## [JOB 1]
What name does the game show thread give to this whole problem?
## [JOB 2]
Write out everything in the game show thread from "[Maksim 1,504]" down to "correct by switching.", word for word.

Let's Make A Deal

[1down5up 7]

Suppose you are on a game show and must choose one of three doors. Only one door hides a prize. You choose Door #1. The host opens Door #2 to reveal the prize is not there. You are now given the option to stay with Door #1 or switch to Door #3. Do you switch or stay?

[bbk 188]

Ha, I learned the actual math behind this classic game show question in a course I'm taking this semester actually.

[Ray Ray 3,566]

what?

[Maksim 1,504]

This was on Mythbusters, you switch, always. You then have a 66% probability.

[bbk 188]

Yea, I didn't want to say it early on, but you always switch.

 

Since you're always shown a door that would garner no prize, it is easy to assume that there is then a 50% probability that either the door you picked or the other one has the prize. However, since the prize is only behind 1 of 3 doors to began with, there is only a 33% probability you picked the door that had the prize to began with. Since they show you said door without the prize, that means by switching, you have a 66% of switching to the door with the correct prize compared to 33% of having picked the correct door originally... and hence you have a double chance of being correct by switching.

 

This whole problem is widely known as the Monty Hall problem:

[papercutninja 24]

I saw Mythbusters too.

[Ray Ray 3,566]

I hate this thread

[NickC 23]

My head hurts.

[hd2000fxdl 422]

This was on Mythbusters, you switch, always. You then have a 66% probability.

 

Didn't you originally have a 33.3% chance of picking the right one, now that you saw that it wasn't the prise, and you were offered (offered another choice is the key here is how I see it) another choice, that would make it a 50-50 shot at picking the right one. Right??

[heaterbob 53]

i gave up 6 minutes of my life for this

[Ray Ray 3,566]

please lock this thread, i'm offended

[bbk 188]

please lock this thread, i'm offended

 

Haha, history of the world. "I don't get it, therefore I shall kill it with fire!"

[Ray Ray 3,566]

Haha, history of the world. "I don't get it, therefore I shall kill it with fire!"

 

No Ben, I do get it. 100% Now lock this thread or I'll report you.

[bbk 188]

No Ben, I do get it. 100% Now lock this thread or I'll report you.

As evident by the fact that I actually took the time to write out something that I thought I had buried into the recesses of my mind, I could use some excitement in the form of a good reporting.

 

ETA:

 

ETA pt. 2: Ray's my hombre. Speaking of, Ray, you haven't texted me in awhile, is your phone broken?

[M4BGRINGO 139]

My Saiga-12 with 12 magazines with 5 rounds each will take care of ALL THE DAMN DOORS!!!!!!!!!!!!!!!! No one gets a prize, I just blew it up!

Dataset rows
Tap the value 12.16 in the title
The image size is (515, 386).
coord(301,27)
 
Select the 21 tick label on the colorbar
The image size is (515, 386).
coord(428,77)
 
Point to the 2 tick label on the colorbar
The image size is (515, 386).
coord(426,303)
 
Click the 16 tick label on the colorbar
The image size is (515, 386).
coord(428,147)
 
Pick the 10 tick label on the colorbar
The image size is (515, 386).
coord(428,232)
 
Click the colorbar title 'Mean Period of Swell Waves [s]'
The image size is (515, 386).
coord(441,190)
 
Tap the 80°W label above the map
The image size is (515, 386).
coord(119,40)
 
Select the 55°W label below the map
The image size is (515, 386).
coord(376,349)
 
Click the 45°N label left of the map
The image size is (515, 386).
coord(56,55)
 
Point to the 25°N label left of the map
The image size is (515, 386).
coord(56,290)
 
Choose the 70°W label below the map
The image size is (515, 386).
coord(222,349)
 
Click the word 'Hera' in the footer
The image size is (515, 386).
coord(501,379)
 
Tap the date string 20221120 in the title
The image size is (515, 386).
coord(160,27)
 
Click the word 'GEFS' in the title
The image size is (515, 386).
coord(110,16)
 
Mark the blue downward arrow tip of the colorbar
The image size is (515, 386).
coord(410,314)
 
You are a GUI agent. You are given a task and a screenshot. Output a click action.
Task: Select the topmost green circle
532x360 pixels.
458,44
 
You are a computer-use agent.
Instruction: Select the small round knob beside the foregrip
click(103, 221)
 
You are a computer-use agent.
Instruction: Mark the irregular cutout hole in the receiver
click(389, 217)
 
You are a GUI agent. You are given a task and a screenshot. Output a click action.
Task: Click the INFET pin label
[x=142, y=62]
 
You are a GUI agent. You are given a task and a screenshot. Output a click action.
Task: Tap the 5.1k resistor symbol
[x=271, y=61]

## [EXERCISE SOLUTION 1]
The Monty Hall problem.

## [EXERCISE SOLUTION 2]
[Maksim 1,504]

This was on Mythbusters, you switch, always. You then have a 66% probability.

[bbk 188]

Yea, I didn't want to say it early on, but you always switch.

 

Since you're always shown a door that would garner no prize, it is easy to assume that there is then a 50% probability that either the door you picked or the other one has the prize. However, since the prize is only behind 1 of 3 doors to began with, there is only a 33% probability you picked the door that had the prize to began with. Since they show you said door without the prize, that means by switching, you have a 66% of switching to the door with the correct prize compared to 33% of having picked the correct door originally... and hence you have a double chance of being correct by switching.